---------- Exercise data

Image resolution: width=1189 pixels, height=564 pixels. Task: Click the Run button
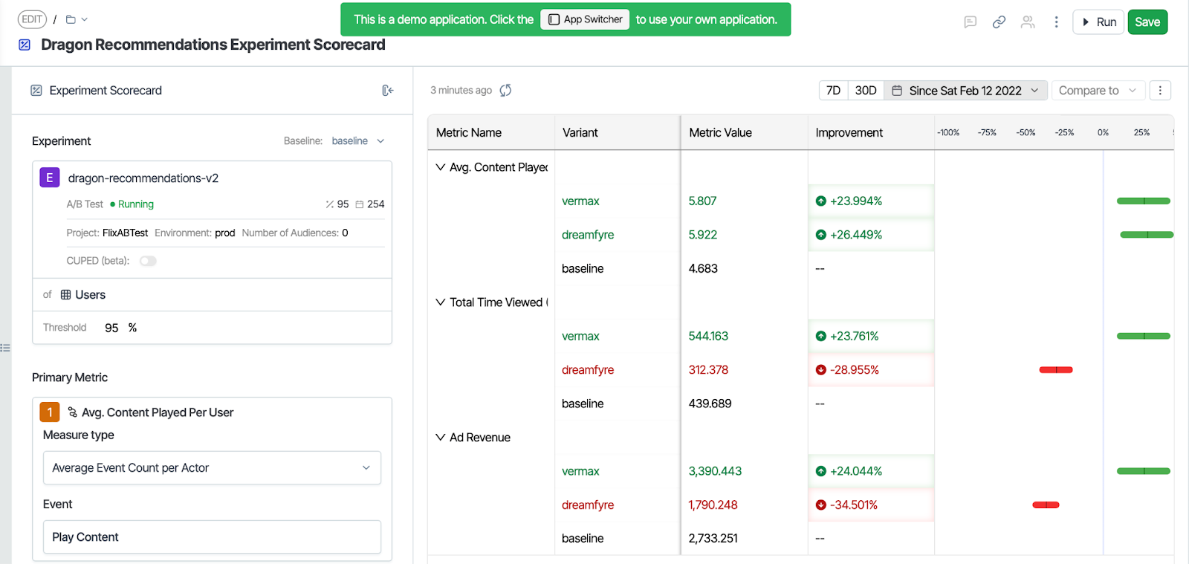(x=1098, y=22)
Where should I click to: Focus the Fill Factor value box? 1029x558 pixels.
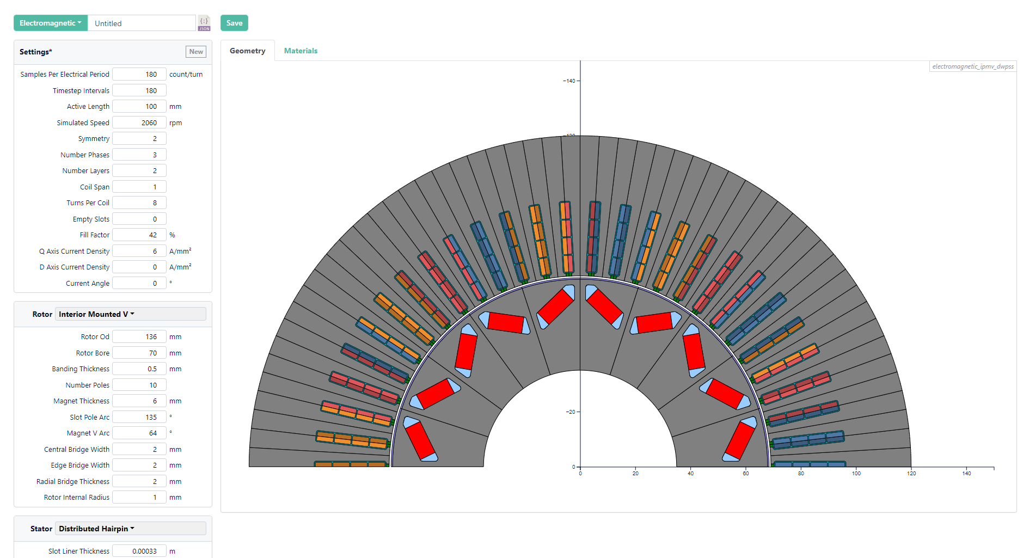click(x=139, y=235)
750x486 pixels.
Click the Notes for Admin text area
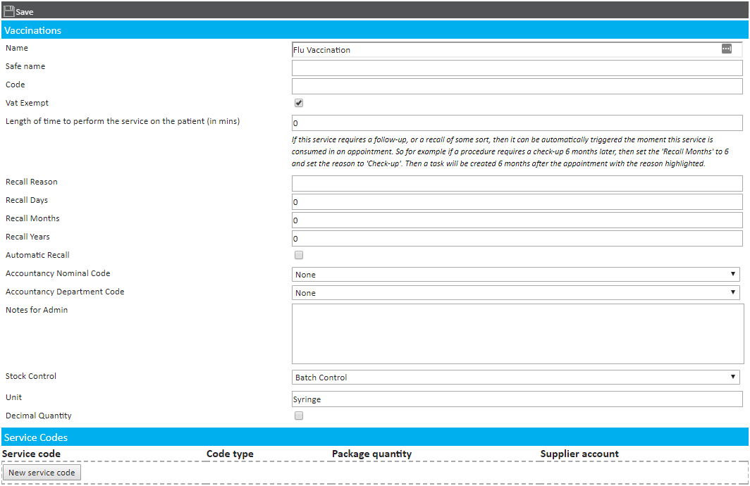coord(517,333)
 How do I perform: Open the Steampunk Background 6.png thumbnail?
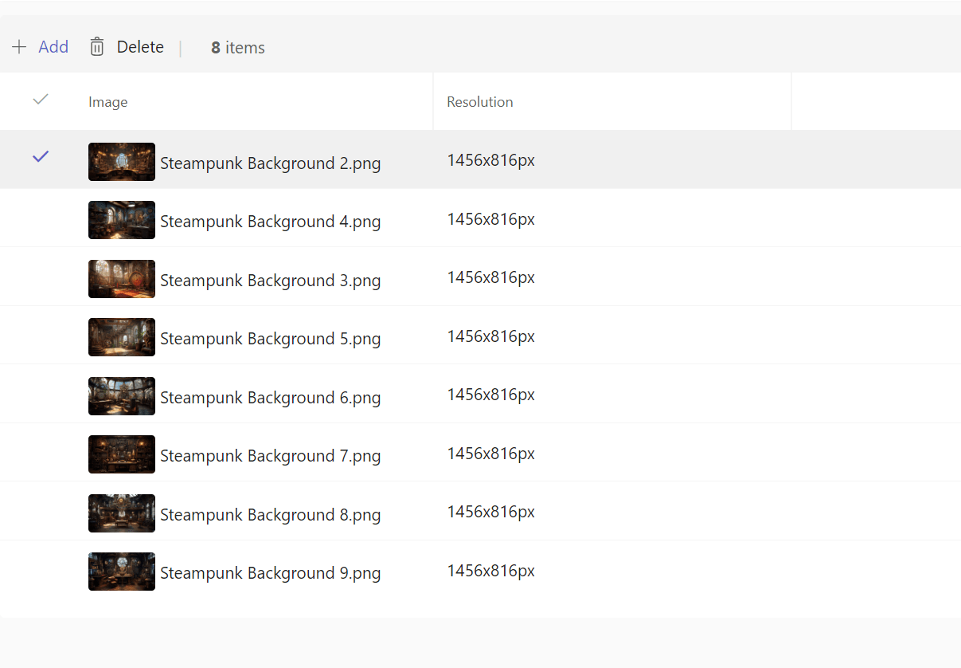(122, 396)
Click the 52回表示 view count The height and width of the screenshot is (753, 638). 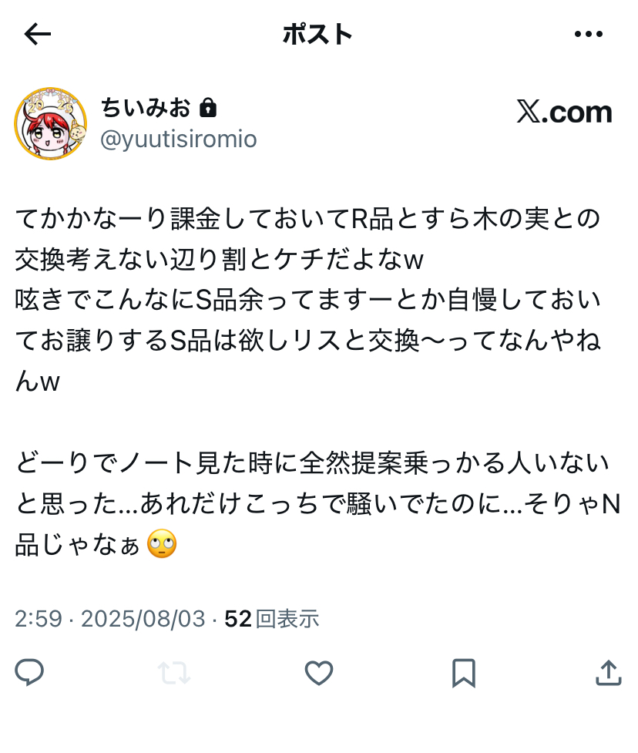pyautogui.click(x=272, y=619)
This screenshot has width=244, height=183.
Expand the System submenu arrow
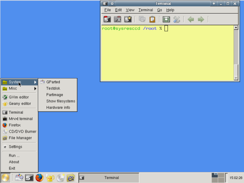click(x=35, y=82)
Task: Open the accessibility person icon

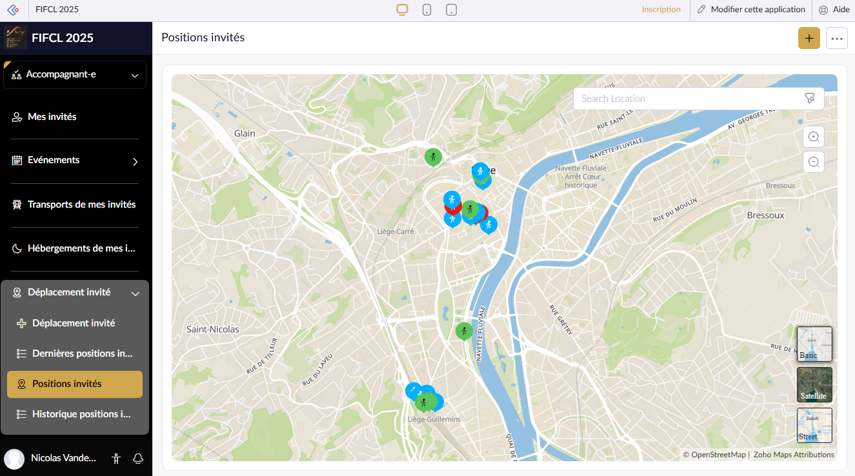Action: [116, 459]
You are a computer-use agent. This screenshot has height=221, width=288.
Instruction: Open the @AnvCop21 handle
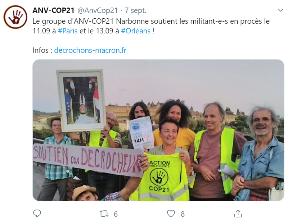[98, 10]
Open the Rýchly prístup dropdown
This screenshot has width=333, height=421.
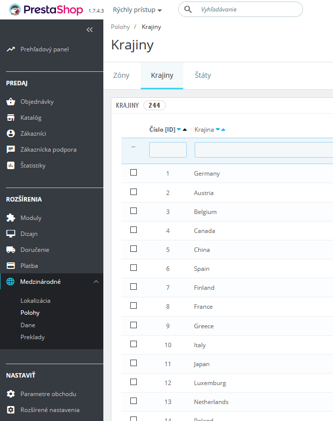click(137, 10)
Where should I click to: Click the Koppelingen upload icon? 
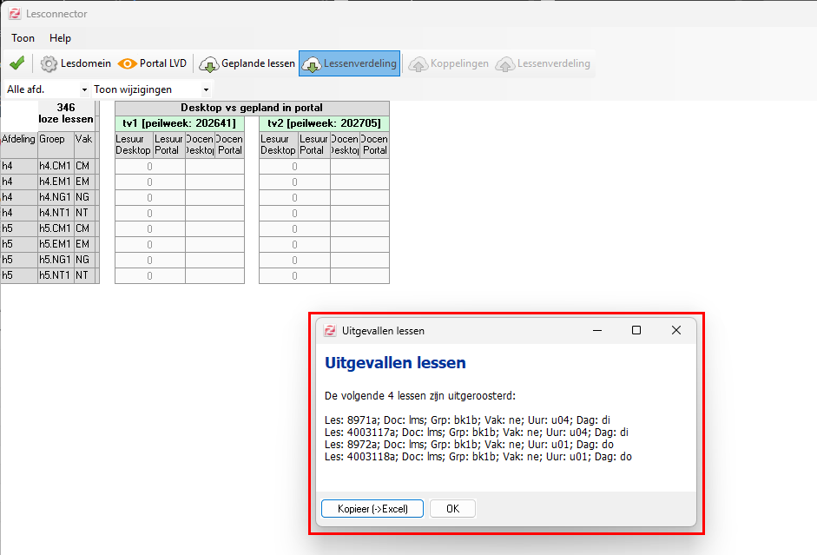[x=418, y=64]
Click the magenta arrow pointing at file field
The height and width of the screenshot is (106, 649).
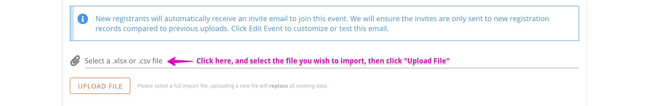[x=180, y=61]
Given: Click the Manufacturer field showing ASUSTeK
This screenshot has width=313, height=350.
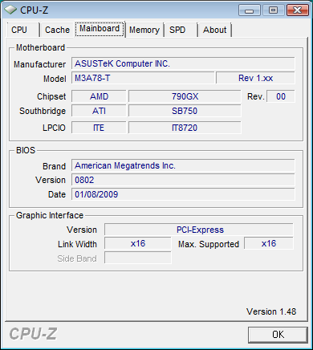Looking at the screenshot, I should click(x=183, y=63).
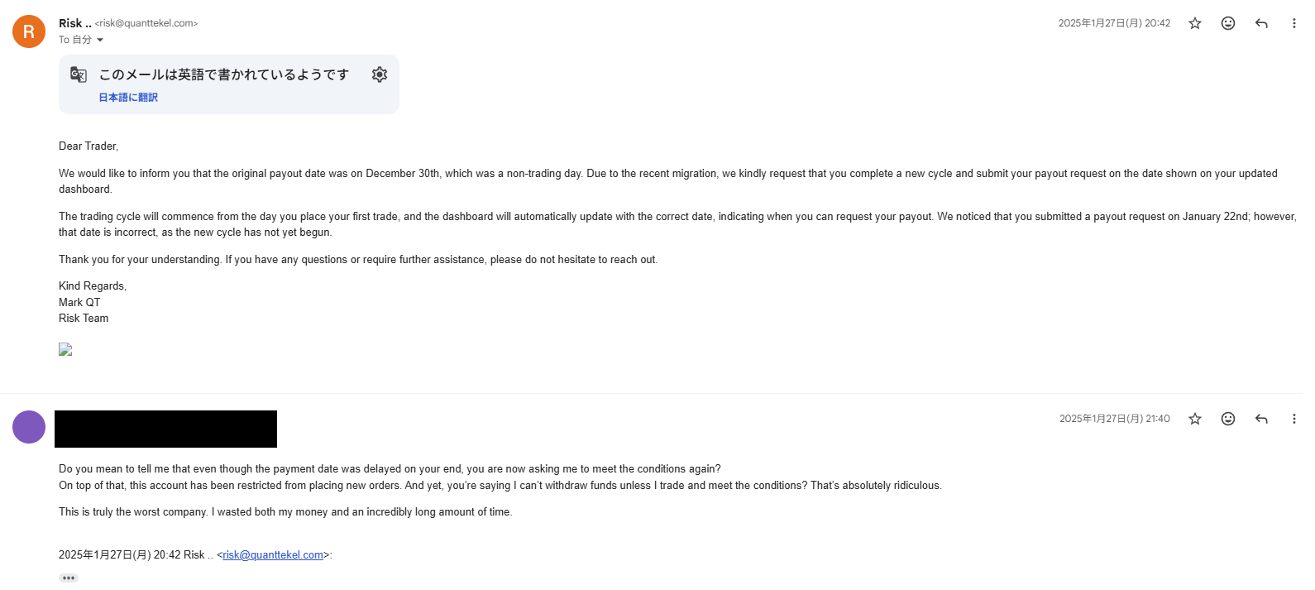Star the second email reply
Image resolution: width=1315 pixels, height=590 pixels.
[x=1195, y=419]
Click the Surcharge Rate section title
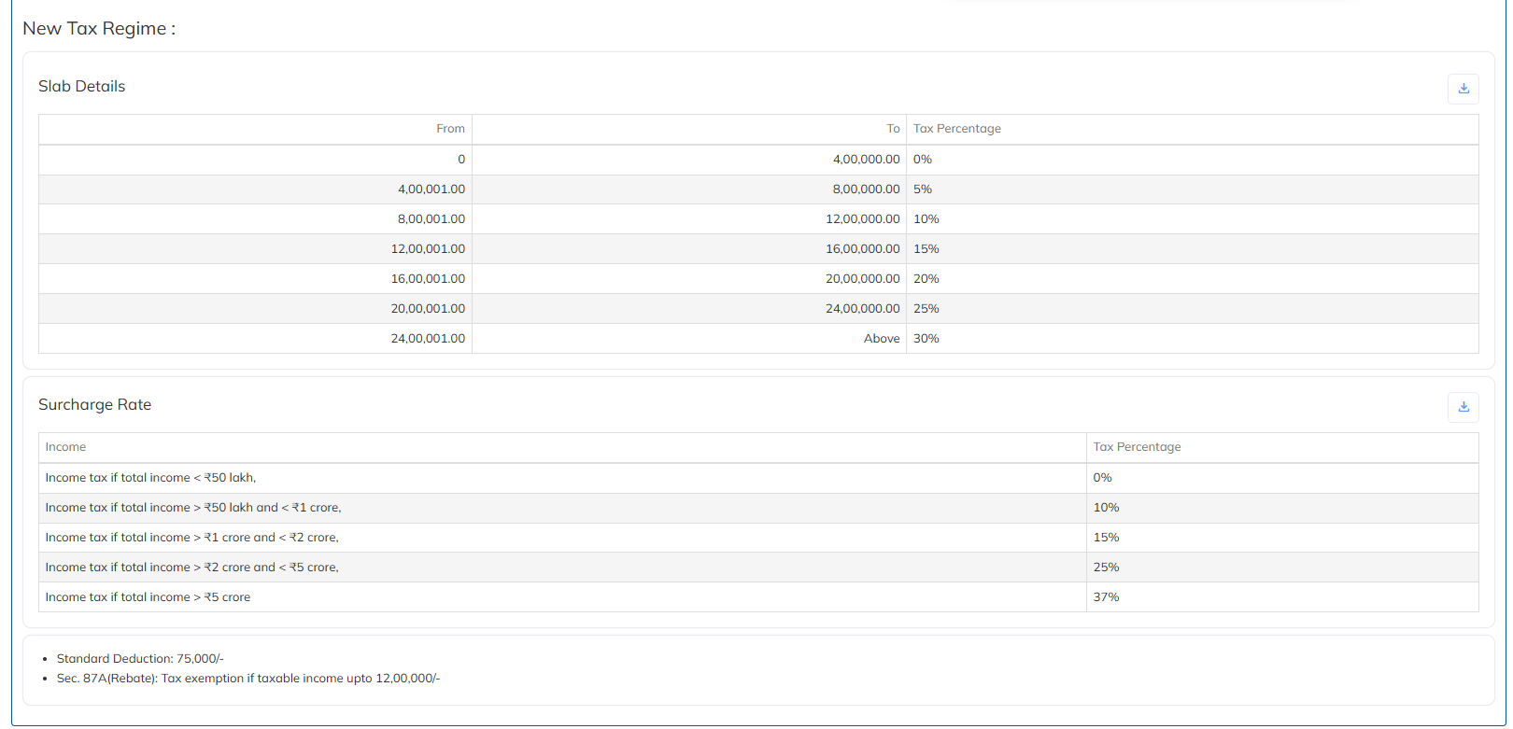The height and width of the screenshot is (729, 1513). click(94, 405)
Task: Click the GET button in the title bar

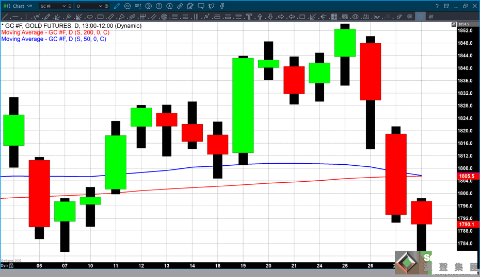Action: pyautogui.click(x=138, y=6)
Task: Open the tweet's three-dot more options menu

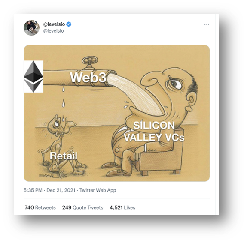Action: [207, 24]
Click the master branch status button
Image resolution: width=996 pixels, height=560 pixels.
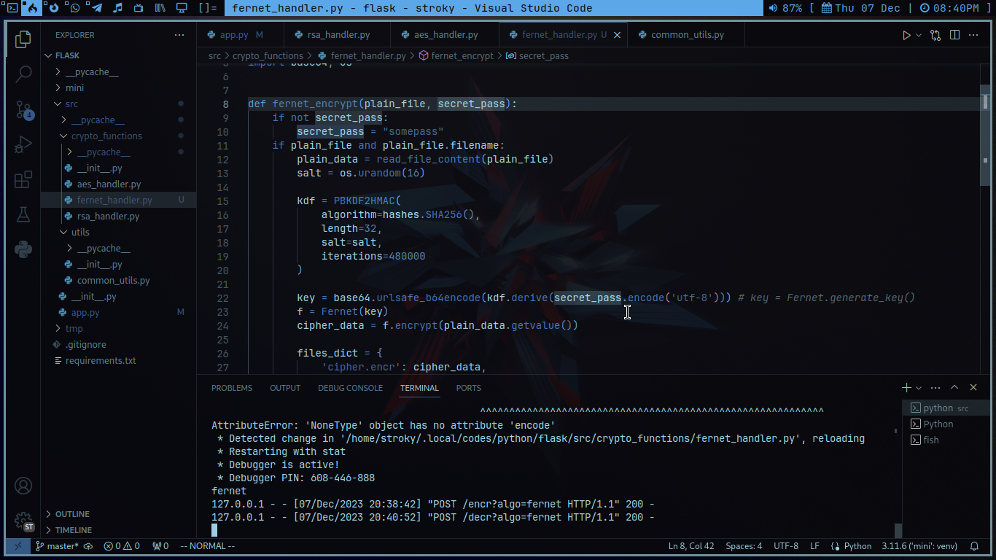(x=62, y=546)
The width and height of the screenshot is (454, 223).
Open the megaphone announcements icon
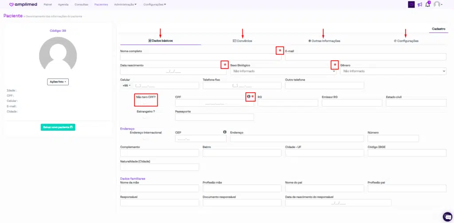point(420,4)
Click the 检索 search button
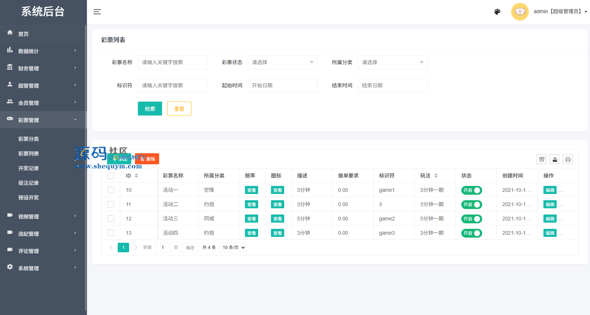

--------------------

» What you need to do
In the records above, locate each line with the word "field". Copy all such lines.

» Reply
Click the magenta arrow pointing at file field
Given: Click the Manufacturer field showing ASUSTeK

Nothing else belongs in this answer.